* _Work request_
Below are records; extract exactly the lines from the one containing "Open the Sales dollar icon menu" through the last, both included, and keep the pictures out.

* _Source data_
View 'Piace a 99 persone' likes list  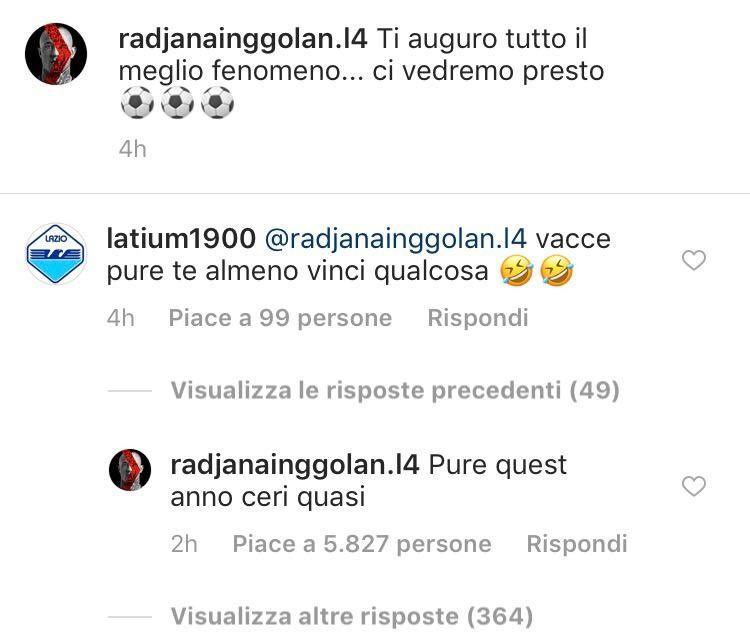280,318
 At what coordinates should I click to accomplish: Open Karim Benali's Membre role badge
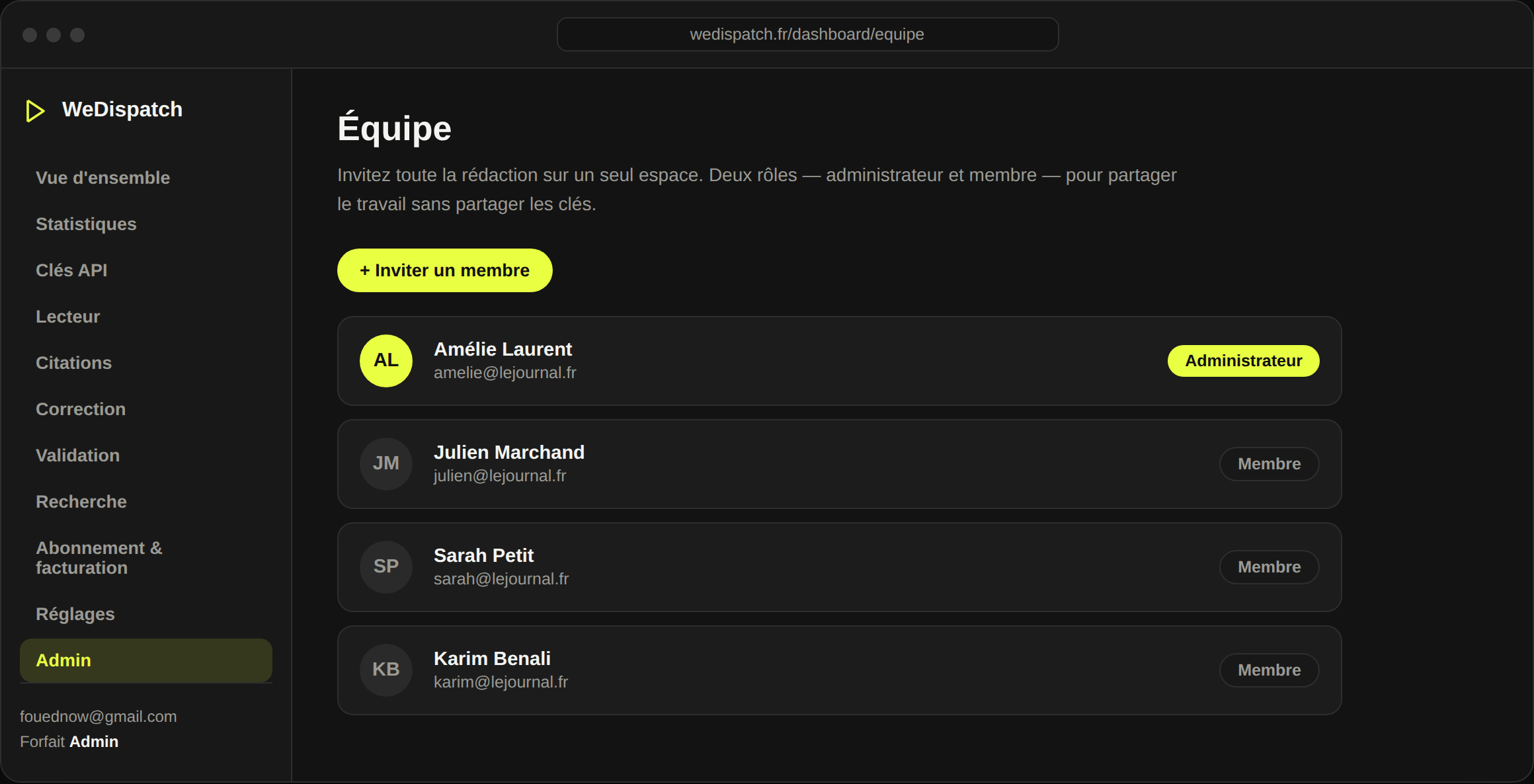[1269, 670]
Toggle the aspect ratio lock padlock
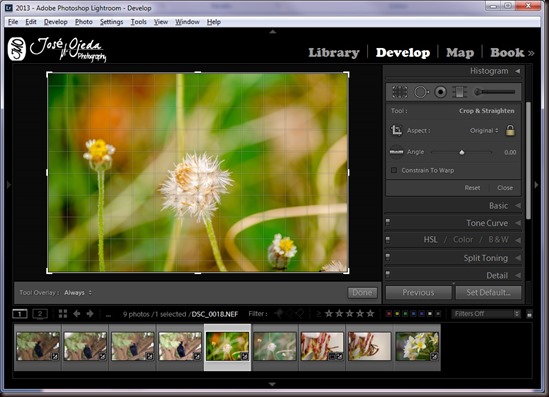 (510, 130)
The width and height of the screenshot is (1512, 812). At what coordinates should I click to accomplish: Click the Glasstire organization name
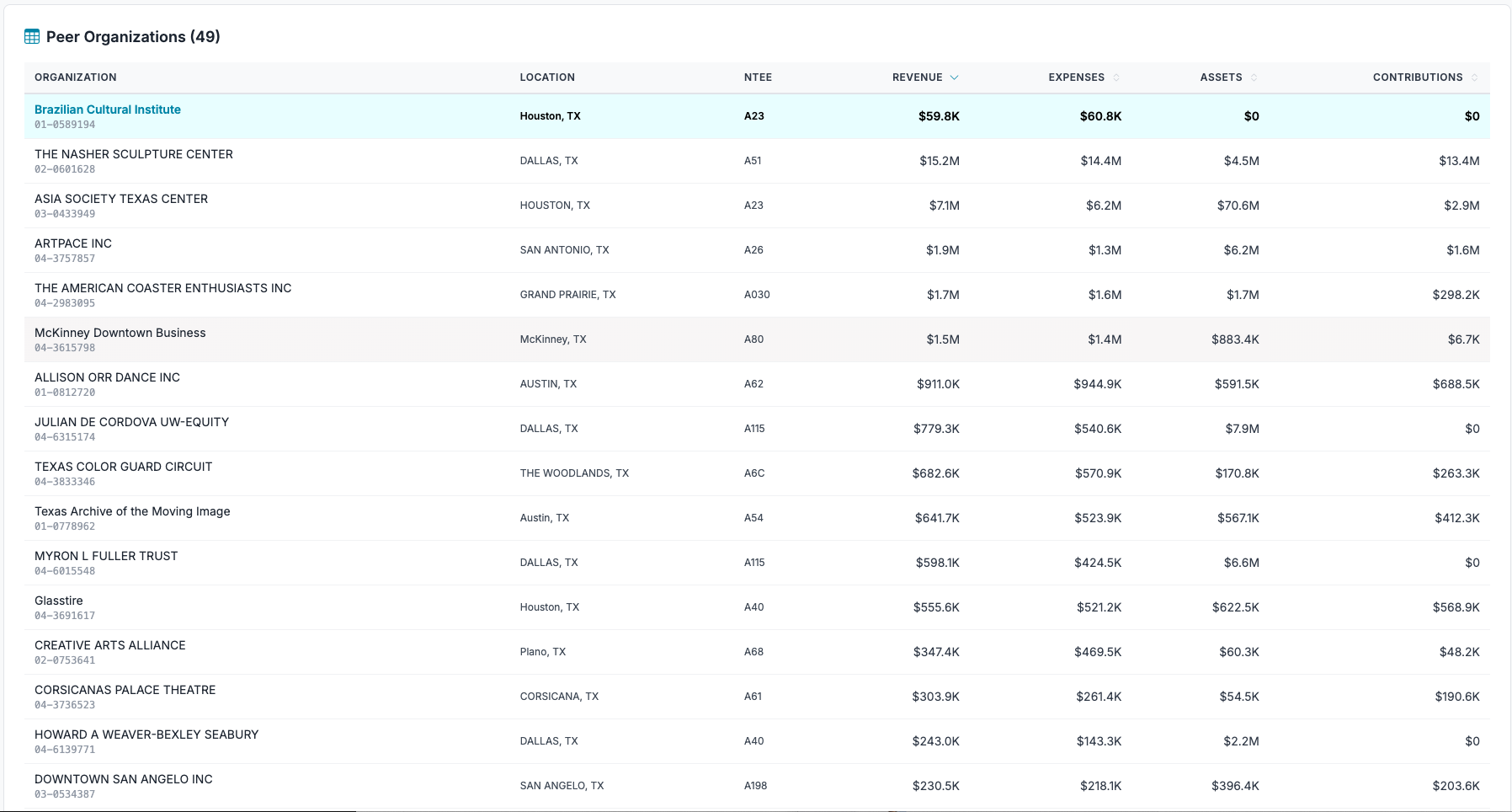tap(59, 601)
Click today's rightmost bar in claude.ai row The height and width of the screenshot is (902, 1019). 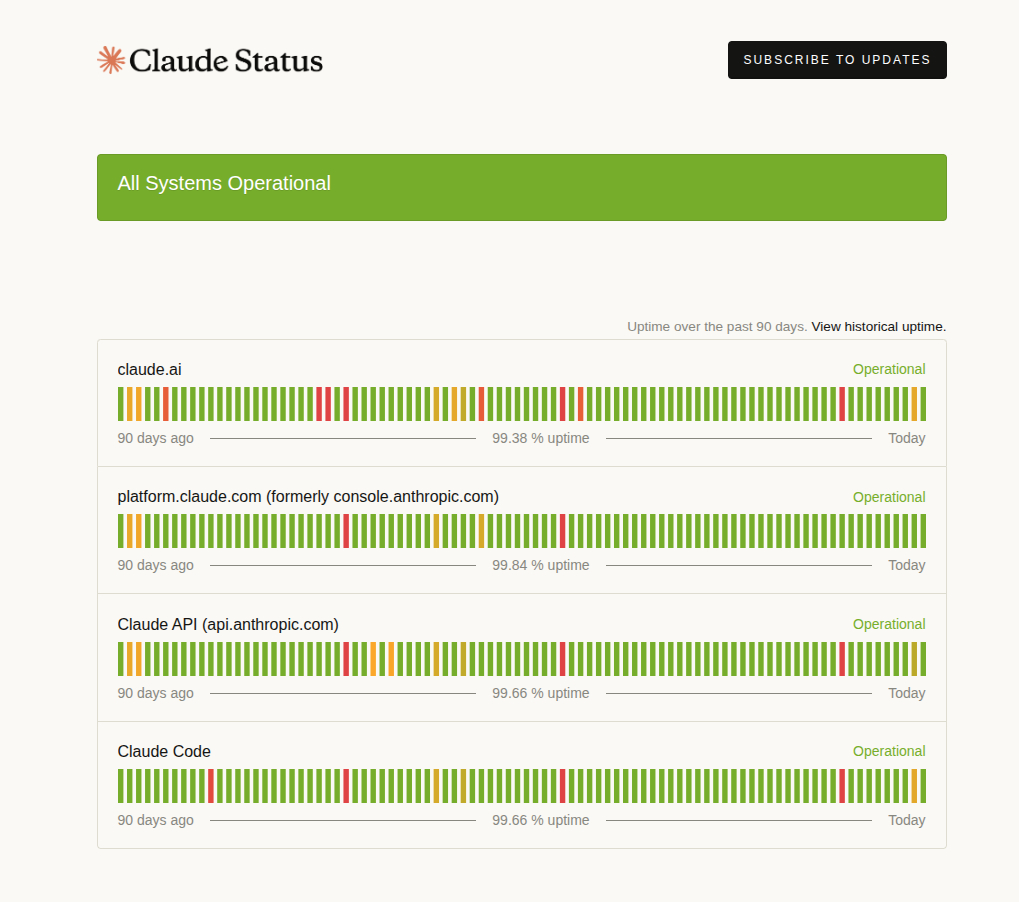coord(922,404)
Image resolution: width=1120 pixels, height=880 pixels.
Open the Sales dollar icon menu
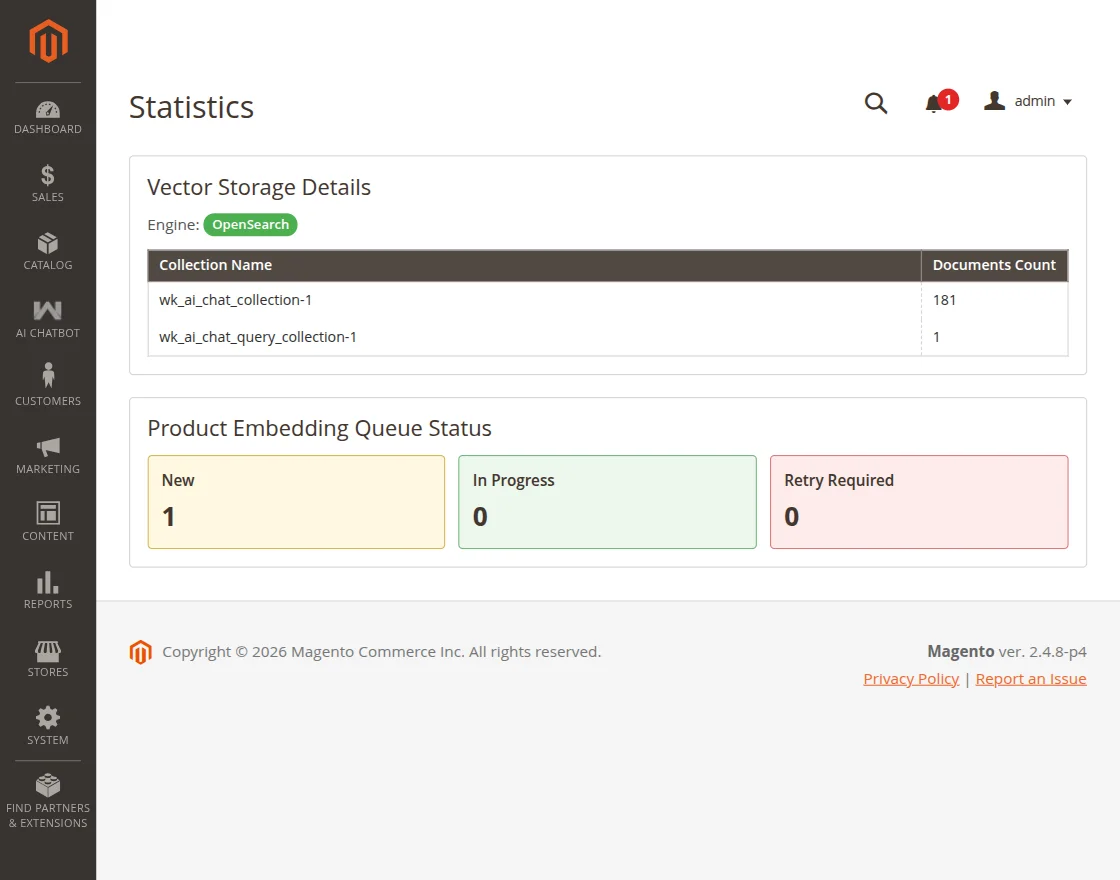point(48,177)
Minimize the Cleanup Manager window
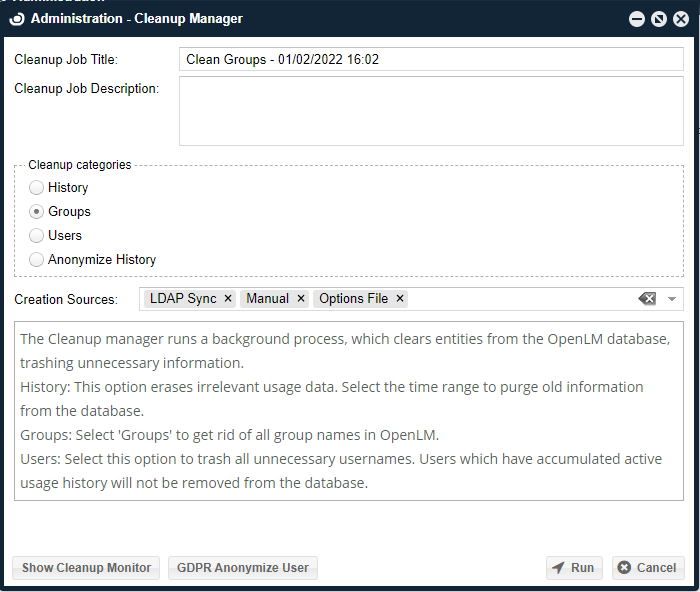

* _The answer_
Open the Sales dollar icon menu
point(48,177)
Minimize the Cleanup Manager window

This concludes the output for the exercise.